Certains vont probablement considérer que ce n’est pas suffisant, ou que ces mesures ne sont pas à la hauteur du problème. Elles présentent cependant plusieurs avantages : elles peuvent être mises en œuvre (relativement) rapidement, elles constituent une avancée vers plus de clarté et de transparence sur cette question de l’immigration qui fait polémique depuis tant d’années.
1 – INSTAURATION DE QUOTAS
Des quotas ou « objectifs chiffrés » d'immigrés « professionnels » vont être fixés chaque année, dès l'été prochain, pour que la France recrute en fonction de ses besoins de travail, a assuré mardi 5 novembre la ministre du Travail, Muriel Pénicaud. « C'est la France qui recrute par rapport à ses besoins. C'est une approche nouvelle, un peu une approche qu'a le Canada et l'Australie, c'est assez proche », a-t-elle affirmé sur BFMTV.
« On va revoir cette liste chaque année [...] On commence dans quelques semaines avec les partenaires sociaux et les régions. La Dares (cellule statistique du ministère du Travail, NDLR) et Pôle emploi vont travailler pour analyser tous les métiers en tension [...] On vérifie que tous les efforts de formation ont été faits pour permettre à nos demandeurs d'emploi de prendre ces emplois et ensuite les réfugiés [...], on fixera le nombre de personnes par métiers et par territoire », a-t-elle développé.
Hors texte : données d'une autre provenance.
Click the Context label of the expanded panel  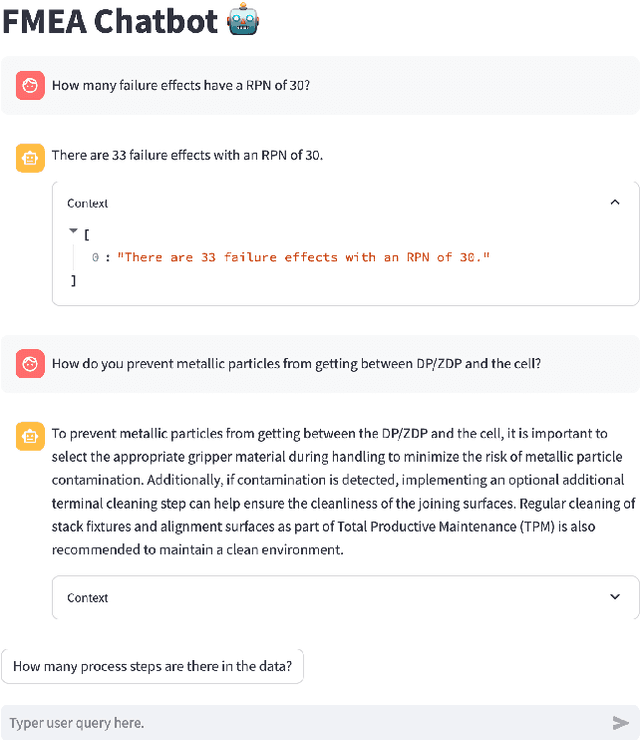pyautogui.click(x=88, y=203)
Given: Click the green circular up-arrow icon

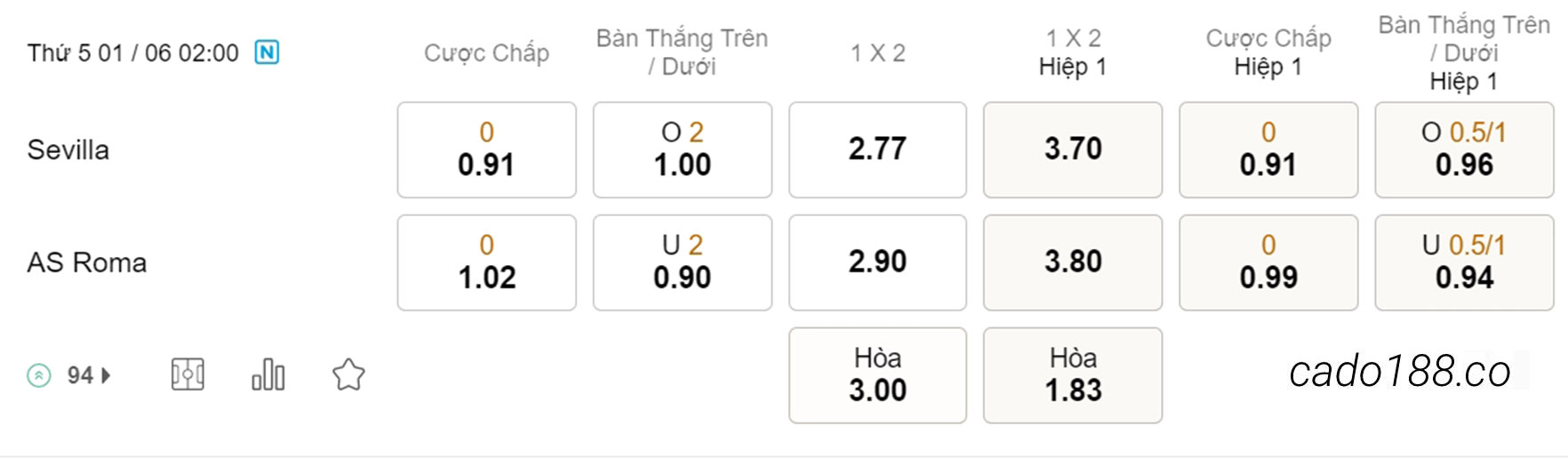Looking at the screenshot, I should (x=39, y=375).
Les quotas ne seront pas fixés en fonction du pays d'origine.
2 – UN DELAI DE CARENCE DE TROIS MOIS POUR ACCÉDER A LA SECU
Comme attendu, et malgré les protestations des associations, l'exécutif a acté l'instauration pour les demandeurs d'asile d'un délai de carence de trois mois pour accéder à la Protection universelle maladie (PUMa), la Sécu de base. Jusque-là, ils y avaient droit dès le dépôt de leur demande. La ministre de la Santé, Agnès Buzyn, s'est récemment élevée contre un "dévoiement" de la PUMa par des demandeurs d'asile venant de Géorgie et d'Albanie « qui sont a priori des pays sûrs ».
Dispositif réservé aux sans-papiers, et régulièrement au cœur de controverses pour son caractère supposément dispendieux, l'Aide médicale d'Etat (AME) qui bénéficie à 318.000 personnes n'est pas directement touchée. Mais désormais, certains actes non-urgents pourront faire l'objet d'un accord préalable de la Sécurité sociale.
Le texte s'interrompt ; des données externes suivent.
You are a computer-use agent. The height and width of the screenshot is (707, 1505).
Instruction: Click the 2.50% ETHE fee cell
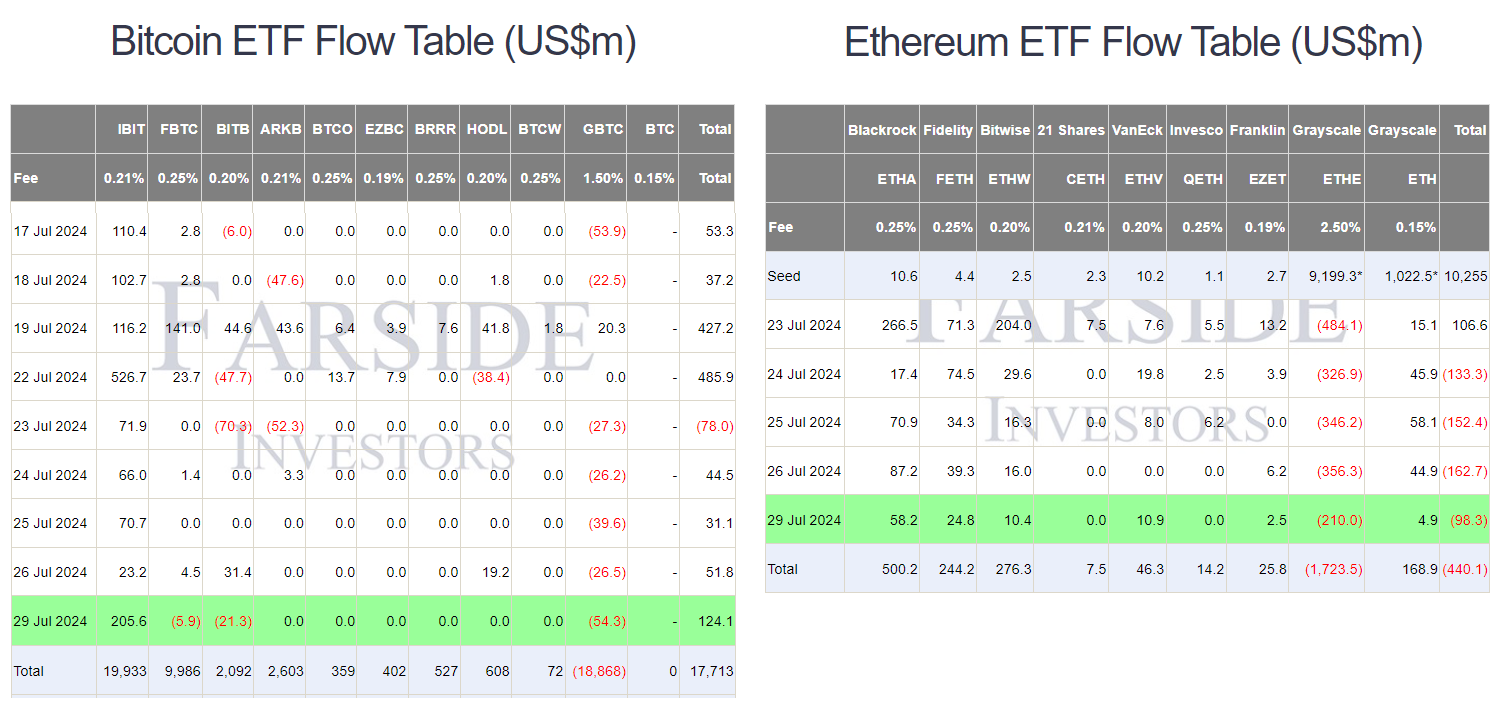click(x=1341, y=227)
Ces retouches à la PUMa et l'AME figureront dans les amendements du gouvernement examinés jeudi 7 novembre à l'Assemblée dans le cadre du budget santé. Un rapport sur l'AME commandé à l'Inspection générale des affaires sociales (Igas) et l'Inspection générale des finances (IGF), et qui a guidé les orientations du gouvernement, doit aussi être rendu public mardi.
Davantage de contrôles devront également être exercés sur les bénéficiaires de l'Aide aux demandeurs d'asile (ADA) qui toucheraient, selon le gouvernement, indûment en même temps le Revenu de solidarité active (RSA).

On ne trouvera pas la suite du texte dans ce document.